### Selected extract
****************
Personal information
- Born: 13 February 1981 (age 45)

Chess career
- Country: Romania
- Title: Grandmaster (2001)
- FIDE rating: 2534 (July 2026)
- Peak rating: 2632 (February 2013)

= Levente Vajda =

Romanian chess grandmaster (born 1981)

Levente Vajda (born 13 February 1981) is a Romanian chess grandmaster, earning his title in 2001.

==Biography==
From an early age, Vajda was a permanent representative of Romania at the World Youth Chess Championships. In 1993, in Bratislava, he won bronze medal in the under-12 age group; a year later, he repeated this success in Szeged in the under-14 age group. In 1997, in Yerevan Levente Vajda won gold medal in under-16 age group, and he won another bronze medal in 1998 in Oropesa del Mar in the under-18 age group. In 1994, in Paris, he ranked second in the European Youth Rapid Chess Championship.

From the late 1990s, he was one of the leading Romanian chess players. He has won five individual Romanian Chess Championships medals: four silver (1998, 2002, 2004, 2012) and bronze (2003).

Vajda has achieved many successes at international chess tournaments, including winning or sharing first place eleven times in cyclical Grandmaster tournaments First Saturday in Budapest (in 2000–2007). In 1996, he achieved the same result in Balatonberény, and in 1998 he won in Bucharest. In 2002, Levente Vajda finished first in the Europe Nagymesterverseny tournament in Budapest. In 2004, he won tournaments in Balatonlelle and Göd, while the following year Levente Vajda triumphed in Victor Ciocâltea memorial in Bucharest. In 2006, he took first place in Fourmies and Eforie, while in 2007 he triumphed in Balatonlelle.

He played for Romania in the Chess Olympiads:
- In 1998, at second reserve board in the 33rd Chess Olympiad in Elista (+2, =0, -1),
- In 2002, at first reserve board in the 35th Chess Olympiad in Bled (+4, =4, -2),
- In 2006, at first reserve board in the 37th Chess Olympiad in Turin (+5, =2, -4),
- In 2008, at reserve board in the 38th Chess Olympiad in Dresden (+5, =1, -3),
- In 2012, at fourth board in the 40th Chess Olympiad in Istanbul (+6, =3, -1),
- In 2014, at reserve board in the 41st Chess Olympiad in Tromsø (+2, =4, -1),
- In 2018, at fourth board in the 43rd Chess Olympiad in Batumi (+5, =1, -2).
****************
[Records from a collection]
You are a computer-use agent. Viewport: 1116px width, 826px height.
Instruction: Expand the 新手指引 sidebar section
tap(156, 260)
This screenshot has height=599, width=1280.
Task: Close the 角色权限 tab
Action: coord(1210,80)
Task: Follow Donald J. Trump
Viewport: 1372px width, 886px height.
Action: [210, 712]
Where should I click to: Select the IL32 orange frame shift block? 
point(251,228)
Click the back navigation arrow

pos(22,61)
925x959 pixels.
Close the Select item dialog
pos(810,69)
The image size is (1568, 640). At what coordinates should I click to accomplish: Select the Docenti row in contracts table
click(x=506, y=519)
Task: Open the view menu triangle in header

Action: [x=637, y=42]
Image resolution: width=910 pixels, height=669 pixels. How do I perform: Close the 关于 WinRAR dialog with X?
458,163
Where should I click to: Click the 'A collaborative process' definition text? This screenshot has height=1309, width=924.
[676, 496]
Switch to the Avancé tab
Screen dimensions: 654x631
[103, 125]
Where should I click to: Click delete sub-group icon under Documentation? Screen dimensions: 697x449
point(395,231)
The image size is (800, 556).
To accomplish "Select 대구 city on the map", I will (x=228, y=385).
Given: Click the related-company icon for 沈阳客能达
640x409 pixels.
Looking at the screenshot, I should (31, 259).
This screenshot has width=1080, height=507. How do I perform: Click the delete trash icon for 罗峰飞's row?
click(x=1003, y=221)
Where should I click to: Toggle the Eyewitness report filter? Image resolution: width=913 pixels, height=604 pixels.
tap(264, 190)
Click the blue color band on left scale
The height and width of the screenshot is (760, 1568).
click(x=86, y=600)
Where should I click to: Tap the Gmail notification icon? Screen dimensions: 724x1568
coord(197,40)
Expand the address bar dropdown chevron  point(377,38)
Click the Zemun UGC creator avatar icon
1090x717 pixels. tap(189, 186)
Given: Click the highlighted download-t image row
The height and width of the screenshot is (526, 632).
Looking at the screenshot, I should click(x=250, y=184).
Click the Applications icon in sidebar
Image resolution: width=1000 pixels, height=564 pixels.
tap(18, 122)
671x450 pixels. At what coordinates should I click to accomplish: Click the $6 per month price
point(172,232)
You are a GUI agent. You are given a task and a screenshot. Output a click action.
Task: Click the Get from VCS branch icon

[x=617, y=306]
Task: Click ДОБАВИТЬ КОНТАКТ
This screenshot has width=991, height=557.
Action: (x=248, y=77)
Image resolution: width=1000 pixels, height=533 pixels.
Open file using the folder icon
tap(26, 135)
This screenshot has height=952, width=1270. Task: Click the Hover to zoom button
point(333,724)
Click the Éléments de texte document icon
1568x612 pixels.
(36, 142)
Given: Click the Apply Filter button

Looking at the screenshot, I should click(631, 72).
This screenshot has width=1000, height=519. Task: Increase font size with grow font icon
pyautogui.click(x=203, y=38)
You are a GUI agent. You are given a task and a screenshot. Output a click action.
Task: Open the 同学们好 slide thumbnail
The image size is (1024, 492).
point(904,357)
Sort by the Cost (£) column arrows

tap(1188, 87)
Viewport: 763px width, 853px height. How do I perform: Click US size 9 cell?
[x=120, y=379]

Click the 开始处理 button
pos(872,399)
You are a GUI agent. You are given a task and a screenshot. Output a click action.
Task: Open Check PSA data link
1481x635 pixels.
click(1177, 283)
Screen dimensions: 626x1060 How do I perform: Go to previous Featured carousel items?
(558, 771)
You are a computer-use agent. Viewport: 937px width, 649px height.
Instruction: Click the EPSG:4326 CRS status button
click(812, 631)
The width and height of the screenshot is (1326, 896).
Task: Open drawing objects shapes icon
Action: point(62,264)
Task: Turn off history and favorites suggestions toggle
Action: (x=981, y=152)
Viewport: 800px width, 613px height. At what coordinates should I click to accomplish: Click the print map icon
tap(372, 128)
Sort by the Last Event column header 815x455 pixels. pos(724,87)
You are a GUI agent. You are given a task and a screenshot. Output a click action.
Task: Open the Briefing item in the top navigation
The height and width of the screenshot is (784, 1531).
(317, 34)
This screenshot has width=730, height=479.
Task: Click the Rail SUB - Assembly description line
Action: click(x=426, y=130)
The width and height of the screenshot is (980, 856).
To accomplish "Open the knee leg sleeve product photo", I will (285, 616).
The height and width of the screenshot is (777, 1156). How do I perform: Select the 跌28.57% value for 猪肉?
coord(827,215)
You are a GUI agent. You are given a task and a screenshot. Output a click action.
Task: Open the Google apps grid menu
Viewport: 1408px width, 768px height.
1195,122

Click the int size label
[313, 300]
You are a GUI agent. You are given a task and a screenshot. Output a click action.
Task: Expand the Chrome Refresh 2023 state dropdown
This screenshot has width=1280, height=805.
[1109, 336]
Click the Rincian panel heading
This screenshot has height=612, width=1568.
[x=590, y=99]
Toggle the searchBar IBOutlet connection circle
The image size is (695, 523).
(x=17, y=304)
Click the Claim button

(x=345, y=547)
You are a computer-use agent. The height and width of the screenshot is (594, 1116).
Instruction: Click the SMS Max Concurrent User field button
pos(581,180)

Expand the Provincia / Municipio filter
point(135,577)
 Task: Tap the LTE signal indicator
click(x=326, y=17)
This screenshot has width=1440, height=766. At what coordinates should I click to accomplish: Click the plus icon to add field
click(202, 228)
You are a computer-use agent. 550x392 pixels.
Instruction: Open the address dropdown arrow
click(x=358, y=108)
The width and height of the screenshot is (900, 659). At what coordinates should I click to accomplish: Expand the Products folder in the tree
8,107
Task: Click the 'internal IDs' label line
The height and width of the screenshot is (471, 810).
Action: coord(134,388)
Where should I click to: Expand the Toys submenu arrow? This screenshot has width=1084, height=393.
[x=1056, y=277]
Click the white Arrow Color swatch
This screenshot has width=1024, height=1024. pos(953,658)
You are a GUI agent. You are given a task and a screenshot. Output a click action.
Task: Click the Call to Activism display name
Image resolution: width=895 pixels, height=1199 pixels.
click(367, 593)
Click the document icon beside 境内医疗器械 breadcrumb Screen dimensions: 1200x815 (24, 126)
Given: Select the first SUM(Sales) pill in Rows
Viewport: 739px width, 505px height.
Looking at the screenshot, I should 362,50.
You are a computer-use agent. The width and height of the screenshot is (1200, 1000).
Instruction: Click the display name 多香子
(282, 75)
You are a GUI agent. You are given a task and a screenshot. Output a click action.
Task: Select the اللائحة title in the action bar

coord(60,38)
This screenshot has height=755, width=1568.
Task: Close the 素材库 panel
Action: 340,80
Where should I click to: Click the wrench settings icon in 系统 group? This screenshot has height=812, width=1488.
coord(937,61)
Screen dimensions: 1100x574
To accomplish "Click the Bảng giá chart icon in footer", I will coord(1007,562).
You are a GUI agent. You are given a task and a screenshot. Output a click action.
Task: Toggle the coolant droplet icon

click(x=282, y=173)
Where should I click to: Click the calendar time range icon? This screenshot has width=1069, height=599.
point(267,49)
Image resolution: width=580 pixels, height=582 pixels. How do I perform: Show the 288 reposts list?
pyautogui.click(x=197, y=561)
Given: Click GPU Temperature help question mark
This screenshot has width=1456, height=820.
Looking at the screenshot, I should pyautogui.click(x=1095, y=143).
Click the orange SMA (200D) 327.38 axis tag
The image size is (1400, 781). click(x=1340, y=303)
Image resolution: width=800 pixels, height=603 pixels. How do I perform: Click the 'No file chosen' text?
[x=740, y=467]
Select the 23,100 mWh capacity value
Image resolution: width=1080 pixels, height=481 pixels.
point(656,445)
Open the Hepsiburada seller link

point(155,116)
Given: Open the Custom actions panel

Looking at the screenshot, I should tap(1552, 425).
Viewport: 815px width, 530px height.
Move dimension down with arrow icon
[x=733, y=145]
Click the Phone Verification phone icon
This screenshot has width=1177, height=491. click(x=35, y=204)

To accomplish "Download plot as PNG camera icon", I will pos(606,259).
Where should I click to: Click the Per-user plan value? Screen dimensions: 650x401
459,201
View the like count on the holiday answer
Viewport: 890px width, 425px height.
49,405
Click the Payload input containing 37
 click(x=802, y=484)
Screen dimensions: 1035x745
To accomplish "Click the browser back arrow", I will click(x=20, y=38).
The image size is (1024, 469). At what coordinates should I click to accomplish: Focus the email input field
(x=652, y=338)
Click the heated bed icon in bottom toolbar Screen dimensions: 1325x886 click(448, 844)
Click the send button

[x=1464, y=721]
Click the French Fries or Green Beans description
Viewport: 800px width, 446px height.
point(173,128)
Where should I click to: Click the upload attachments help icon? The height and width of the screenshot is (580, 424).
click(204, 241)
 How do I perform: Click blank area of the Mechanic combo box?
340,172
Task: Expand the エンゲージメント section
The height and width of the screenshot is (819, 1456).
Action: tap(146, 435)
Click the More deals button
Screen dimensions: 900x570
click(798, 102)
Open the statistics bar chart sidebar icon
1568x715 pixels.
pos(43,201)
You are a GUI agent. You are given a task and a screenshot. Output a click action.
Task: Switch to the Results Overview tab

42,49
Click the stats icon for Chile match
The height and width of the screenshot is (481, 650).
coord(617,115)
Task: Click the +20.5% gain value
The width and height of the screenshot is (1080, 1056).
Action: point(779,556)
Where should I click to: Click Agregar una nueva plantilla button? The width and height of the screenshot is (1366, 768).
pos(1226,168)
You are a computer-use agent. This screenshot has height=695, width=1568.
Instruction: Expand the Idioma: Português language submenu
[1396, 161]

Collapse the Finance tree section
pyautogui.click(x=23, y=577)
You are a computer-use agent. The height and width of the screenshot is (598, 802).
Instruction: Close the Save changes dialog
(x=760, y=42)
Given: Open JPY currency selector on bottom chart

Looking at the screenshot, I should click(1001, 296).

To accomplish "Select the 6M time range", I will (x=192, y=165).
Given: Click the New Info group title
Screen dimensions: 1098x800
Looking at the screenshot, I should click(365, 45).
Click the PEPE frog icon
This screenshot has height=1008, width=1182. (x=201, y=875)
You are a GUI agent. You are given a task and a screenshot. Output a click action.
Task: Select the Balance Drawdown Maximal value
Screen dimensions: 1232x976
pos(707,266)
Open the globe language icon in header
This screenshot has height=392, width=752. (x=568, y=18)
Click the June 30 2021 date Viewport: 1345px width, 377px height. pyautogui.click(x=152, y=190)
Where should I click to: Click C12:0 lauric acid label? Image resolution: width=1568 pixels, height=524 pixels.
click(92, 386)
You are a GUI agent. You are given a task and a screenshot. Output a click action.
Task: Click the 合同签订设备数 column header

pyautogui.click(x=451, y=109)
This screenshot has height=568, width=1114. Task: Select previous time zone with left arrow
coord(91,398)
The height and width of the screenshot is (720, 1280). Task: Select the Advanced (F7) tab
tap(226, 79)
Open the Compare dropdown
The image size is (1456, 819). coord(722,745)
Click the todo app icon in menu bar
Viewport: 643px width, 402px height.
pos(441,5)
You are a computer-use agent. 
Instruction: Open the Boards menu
****************
### Directions
a) Answer these questions from the Levente Vajda text, one per line:
(i) In what year did Vajda earn his grandmaster title?
(ii) In which city did he win the gold medal in the under-16 age group?
(iii) Where was the 40th Chess Olympiad held?
b) From the Levente Vajda text, list every city where a Chess Olympiad he played in was held.
The rows have nothing to do with this.

### Your written answers
a)
(i) 2001
(ii) Yerevan
(iii) Istanbul

b) Elista, Bled, Turin, Dresden, Istanbul, Tromsø, Batumi